Here is the nub of Haldane’s critique:

As a scientist I am particularly interested in his attitude to my profession. There is one decent scientist in the three books, a physicist who is murdered by the devil-worshippers before we have got to know him. The others have an ideology which ranges from a Kiplingesque contempt for “natives” to pure “national socialism,” with the devil substituted for the God whose purposes Hitler claimed to carry out. As a matter of fact, very few scientists of any note outside Germany and Italy have become Fascists. In France only one, the engineer Claude, did so, though the Catholic biologist Carrel came back from the U.S.A. to support the Vichy government. A very much larger fraction of the clerical, legal, and literary professions bowed the knee to Baal.

Weston is recognisable as a scientist; Frost and Wither, the devil-worshippers, are not. They talk like some of the less efficient of the Public Relations Officers who defend Big Business, and even Mr. Lewis did not dare to assign them to any particular branch of science. At a guess I should put them as psychologists who had early deserted the scientific aspect of psychology for its mythological developments.

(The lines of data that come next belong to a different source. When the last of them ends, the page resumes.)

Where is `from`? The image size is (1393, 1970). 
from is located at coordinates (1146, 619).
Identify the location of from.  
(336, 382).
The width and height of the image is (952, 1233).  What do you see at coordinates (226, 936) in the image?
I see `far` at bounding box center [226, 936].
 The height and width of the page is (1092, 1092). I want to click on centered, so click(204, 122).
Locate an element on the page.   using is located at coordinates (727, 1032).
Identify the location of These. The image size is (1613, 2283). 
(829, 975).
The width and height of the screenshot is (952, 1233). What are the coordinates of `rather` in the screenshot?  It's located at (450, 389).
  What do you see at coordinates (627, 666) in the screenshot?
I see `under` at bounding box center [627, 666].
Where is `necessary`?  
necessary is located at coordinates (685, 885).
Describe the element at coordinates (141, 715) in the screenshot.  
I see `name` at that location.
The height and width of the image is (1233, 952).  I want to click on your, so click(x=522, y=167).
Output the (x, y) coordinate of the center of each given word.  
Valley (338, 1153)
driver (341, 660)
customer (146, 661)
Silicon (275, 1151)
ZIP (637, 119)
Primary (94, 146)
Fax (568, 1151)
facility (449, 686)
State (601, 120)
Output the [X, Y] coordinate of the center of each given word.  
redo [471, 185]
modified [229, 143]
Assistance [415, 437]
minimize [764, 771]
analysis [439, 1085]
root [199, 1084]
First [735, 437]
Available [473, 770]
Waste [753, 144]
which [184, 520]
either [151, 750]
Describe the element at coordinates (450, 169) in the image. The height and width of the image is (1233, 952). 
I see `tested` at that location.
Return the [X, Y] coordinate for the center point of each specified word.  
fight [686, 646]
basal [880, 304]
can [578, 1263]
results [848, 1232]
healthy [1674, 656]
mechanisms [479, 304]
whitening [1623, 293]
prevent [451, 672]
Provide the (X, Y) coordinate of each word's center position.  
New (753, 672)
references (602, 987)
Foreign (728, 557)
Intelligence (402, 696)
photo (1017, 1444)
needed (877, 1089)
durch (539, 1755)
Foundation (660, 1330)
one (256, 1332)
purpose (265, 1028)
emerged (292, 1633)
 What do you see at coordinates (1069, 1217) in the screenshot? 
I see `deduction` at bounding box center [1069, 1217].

Mr. Lewis’s idea is clear enough. The application of science to human affairs can only lead to hell. This world is largely run by the Devil. “The shadow of the dark wing is over all Tellus,” and the best we can do is to work out our own salvation in fear and trembling. Revealed religion tells us how to do this. Any human attempts at a planned world are merely playing into the hands of the Devil.

So with that in mind, here is the passage by Lewis.

But if you must reduce the romance to a proposition, the proposition would be almost the converse of that which the Professor supposes: not ‘scientific planning will certainly lead to Hell’, but ‘Under modern conditions any effective invitation to Hell will certainly appear in the guise of scientific planning’ – as Hitler’s regime in fact did. Every tyrant must begin by claiming to have what his victims respect and to give what they want. The majority in most modern countries respect science and want to be planned. And, therefore, almost by definition, if any man or group wishes to enslave us it will of course describe itself as ‘scientific planned democracy’. It may be true that any real salvation must equally, though by hypothesis truthfully, describe itself as ‘scientific planned democracy’. All the more reason to look very carefully at anything which bears that label.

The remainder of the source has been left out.